The C order values are in the order that they were generated in. The transposed ones are not
In [212]: x.reshape(12,) # same as x.ravel()
Out[212]: array([ 0, 1, 2, 3, 4, 5, 6, 7, 8, 9, 10, 11])
In [213]: x.T.reshape(12,)
Out[213]: array([ 0, 4, 8, 1, 5, 9, 2, 6, 10, 3, 7, 11])
You can get 1d views of both
In [214]: x1=x.T
In [217]: x.shape=(12,)
the shape of x can also be changed.
In [220]: x1.shape=(12,)
---------------------------------------------------------------------------
AttributeError Traceback (most recent call last)
<ipython-input-220-cf2b1a308253> in <module>()
----> 1 x1.shape=(12,)
AttributeError: incompatible shape for a non-contiguous array
But the shape of the transpose cannot be changed. The data is still in the 0,1,2,3,4... order, which can't be accessed accessed as 0,4,8... in a 1d array.
But a copy of x1 can be changed:
In [227]: x2=x1.copy()
In [228]: x2.flags
Out[228]:
C_CONTIGUOUS : True
F_CONTIGUOUS : False
OWNDATA : True
...
In [229]: x2.shape=(12,)
Looking at strides might also help. A strides is how far (in bytes) it has to step to get to the next value. For a 2d array, there will be be 2 stride values:
In [233]: x=np.arange(12).reshape(3,4).copy()
In [234]: x.strides
Out[234]: (16, 4)
To get to the next row, step 16 bytes, next column only 4.
In [235]: x1.strides
Out[235]: (4, 16)
Transpose just switches the order of the strides. The next row is only 4 bytes- i.e. the next number.
In [236]: x.shape=(12,)
In [237]: x.strides
Out[237]: (4,)
Changing the shape also changes the strides - just step through the buffer 4 bytes at a time.
In [238]: x2=x1.copy()
In [239]: x2.strides
Out[239]: (12, 4)
Even though x2 looks just like x1, it has its own data buffer, with the values in a different order. The next column is now 4 bytes over, while the next row is 12 (3*4).
In [240]: x2.shape=(12,)
In [241]: x2.strides
Out[241]: (4,)
And as with x, changing the shape to 1d reduces the strides to (4,).

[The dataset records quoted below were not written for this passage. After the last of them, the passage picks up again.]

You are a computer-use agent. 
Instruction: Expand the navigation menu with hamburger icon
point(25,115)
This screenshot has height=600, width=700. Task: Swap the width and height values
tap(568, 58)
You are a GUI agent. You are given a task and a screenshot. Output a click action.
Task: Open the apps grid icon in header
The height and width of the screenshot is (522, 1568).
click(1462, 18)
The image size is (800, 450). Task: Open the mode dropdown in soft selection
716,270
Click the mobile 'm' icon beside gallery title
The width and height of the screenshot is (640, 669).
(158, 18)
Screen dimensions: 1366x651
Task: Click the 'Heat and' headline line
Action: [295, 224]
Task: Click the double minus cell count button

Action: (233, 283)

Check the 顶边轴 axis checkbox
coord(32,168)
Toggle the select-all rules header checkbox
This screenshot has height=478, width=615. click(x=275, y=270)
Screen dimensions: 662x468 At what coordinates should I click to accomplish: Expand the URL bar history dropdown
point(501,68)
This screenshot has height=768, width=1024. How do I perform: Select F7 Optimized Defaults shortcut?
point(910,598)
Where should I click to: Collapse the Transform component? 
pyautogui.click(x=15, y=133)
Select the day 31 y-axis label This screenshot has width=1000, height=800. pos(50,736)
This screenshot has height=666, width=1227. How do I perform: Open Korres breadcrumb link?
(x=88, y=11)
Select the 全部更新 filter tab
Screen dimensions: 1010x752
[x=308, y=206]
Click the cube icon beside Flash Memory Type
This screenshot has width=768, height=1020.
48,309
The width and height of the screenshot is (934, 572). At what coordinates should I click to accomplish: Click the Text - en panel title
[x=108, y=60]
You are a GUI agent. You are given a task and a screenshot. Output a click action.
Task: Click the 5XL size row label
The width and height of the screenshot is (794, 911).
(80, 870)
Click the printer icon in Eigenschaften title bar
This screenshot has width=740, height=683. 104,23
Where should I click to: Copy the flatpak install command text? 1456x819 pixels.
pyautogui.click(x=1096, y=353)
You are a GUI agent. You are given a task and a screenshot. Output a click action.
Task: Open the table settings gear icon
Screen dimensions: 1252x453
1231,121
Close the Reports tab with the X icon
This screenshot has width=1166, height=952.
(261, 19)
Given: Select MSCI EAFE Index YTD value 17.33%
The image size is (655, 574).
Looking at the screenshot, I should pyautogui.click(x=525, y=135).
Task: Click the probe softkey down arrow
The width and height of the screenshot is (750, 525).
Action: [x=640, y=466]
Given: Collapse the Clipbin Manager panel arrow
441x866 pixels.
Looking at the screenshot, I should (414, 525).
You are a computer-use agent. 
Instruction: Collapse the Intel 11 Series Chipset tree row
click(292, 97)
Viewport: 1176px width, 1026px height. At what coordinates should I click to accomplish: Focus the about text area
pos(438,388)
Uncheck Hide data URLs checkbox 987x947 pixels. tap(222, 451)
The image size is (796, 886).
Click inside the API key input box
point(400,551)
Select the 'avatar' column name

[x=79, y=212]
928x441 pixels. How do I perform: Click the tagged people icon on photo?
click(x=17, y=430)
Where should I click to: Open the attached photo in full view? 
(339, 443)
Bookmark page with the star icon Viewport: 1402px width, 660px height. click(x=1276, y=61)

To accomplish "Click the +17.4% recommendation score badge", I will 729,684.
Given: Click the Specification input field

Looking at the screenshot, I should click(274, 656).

For x1, with data in the 0,1,2,... order, there isn't a 1d stride that would give 0,4,8....
__array_interface__ is another useful way of displaying array information:
In [242]: x1.__array_interface__
Out[242]:
{'strides': (4, 16),
'typestr': '<i4',
'shape': (4, 3),
'version': 3,
'data': (163336056, False),
'descr': [('', '<i4')]}
The x1 data buffer address will be same as for x, with which it shares the data. x2 has a different buffer address.
You could also experiment with adding a order='F' parameter to the copy and reshape commands.